Il titolo è definitivo. E quello c'è. Sto scrivendo "L'Arlechin che copa i gati", terza avventura per i passeri dopo "L'Arlechin fantasimo" e "L'Arlechin ladro e ladron". Quindici attori in scena più il suggeritore. Sedici interpreti, dagli undici ai quattordici anni. Tutti da trattare come pseudo-protagonisti. Qui non ci sono comparse o parti secondarie, ma sedici personaggi da caratterizzare con uguale dignità. Un bel problema. E pensare che io volevo solo sette/otto interpreti al massimo! Ho scritto più di un terzo dell'opera e per il momento sono soddisfatto, ma battuta dopo battuta diventa sempre più difficile tessere una trama complessa e giungere alla fine avendo sciolto ogni nodo.

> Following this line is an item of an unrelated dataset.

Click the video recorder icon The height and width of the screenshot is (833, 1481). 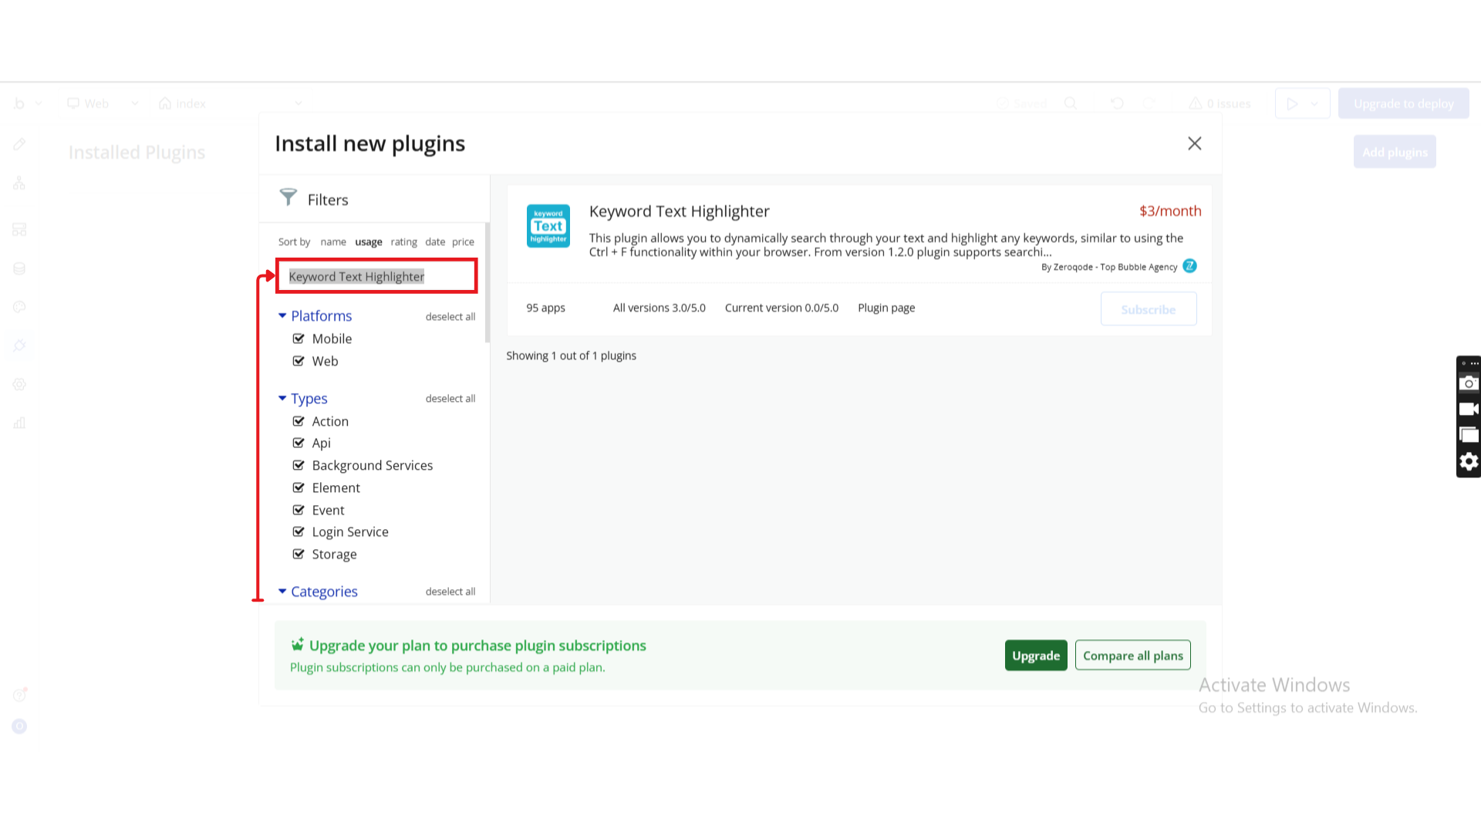[x=1469, y=410]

Per regolarmi, conto addirittura le battute, in modo che vi sia un certo equilibrio di "tempo occupato" da ogni personaggio. Ma non è questa la difficoltà.
Anzitutto, mi chiedo ancora se la formula che ho scelto sia valida. Dev'essere una commedia e deve fare ridere, d'accordo. Ma non mi dà abbastanza soddisfazione scrivere una commedia che faccia ridere e basta. Ho voluto inserire un pizzico di patetico e un pizzico di thriller e sto ancora osservando che cosa succede. Si continua a ridere, ma ogni tanto passa via una nota realistica e ansiogena: un bambino rapito e disperato, la vita di strada di due bambini stranieri, la cupa violenza del cattivo, il cinismo dei potenti...
Ma che cosa è rimasto del teatro di maschere? Non lo so. Sono partito dalla commedia dell'arte e sto esplorando nuove possibilità, tutto qua. Senza propormi grandi ambizioni. Seguo l'istinto, il gusto di giocare al teatro, il piacere di scoprire cose nuove... e provo a scrivere come non ho mai scritto.
Mi sono detto: smettila di scrivere da scrittore, scrivi anche da regista. Sembra una banalità, ma per me è importante. Il mio è un teatro di parola. Di solito non ci sono didascalie nei miei testi. solo le parole dei personaggi. Non do mai indicazioni di tempi e spazi, ambienti e accessori. Questioni che riguardano il regista.
Mettendomi a scrivere da regista mi sono prefisso di anticipare la messa in scena e di affrontare già con il testo aspetti emersi l'anno scorso, soprattutto sull'importanza delle relazioni tra i personaggi. Che cosa fa un personaggio quando non è in scena? Non scompare nel nulla, è lì e lo si può vedere, sullo sfondo, che passa via, che confabula... che pronuncia battute segrete e misteriose mancanti nel copione.
Una specie di montaggio cinematografico. La videocamera si sposta nel tempo e nello spazio. In teatro, una scena si inserisce in un'altra, o è parallela. Una presenza emblematica e silenziosa rende più chiara o più confusa una situazione.
Insomma, un andamento non sempre lineare, un'unità di tempo in cui nessuno scompare per davvero dalla scena, ma si rende visibile in tutte le sue azioni al di fuori dei dialoghi e delle relazioni in primo piano.
Forse qualcuno del pubblico si confonderà. Protesterà. Faticherà a digerire certi passaggi o il ritmo convulso di certe scene o la mancanza di esplicitazione piana di una situazione.
Che importa?
Quello che cerco, nell'unità di tempo e spazio, è l'unità di stile, nel senso di sentire racchiusa la commedia nel mio pugno, un soffio di vento, un'immagine unica, una babele di parole che si prosciuga in una sola emissione di fiato, l'ultima sillaba dell'ultima battuta.
Arrivare a quel momento con un carico di applausi pronti a esplodere, ecco l'obiettivo.
Non applausi di convenienza o di piacere epidermico, ma di tensione accumulata, che si sfoga con gioia.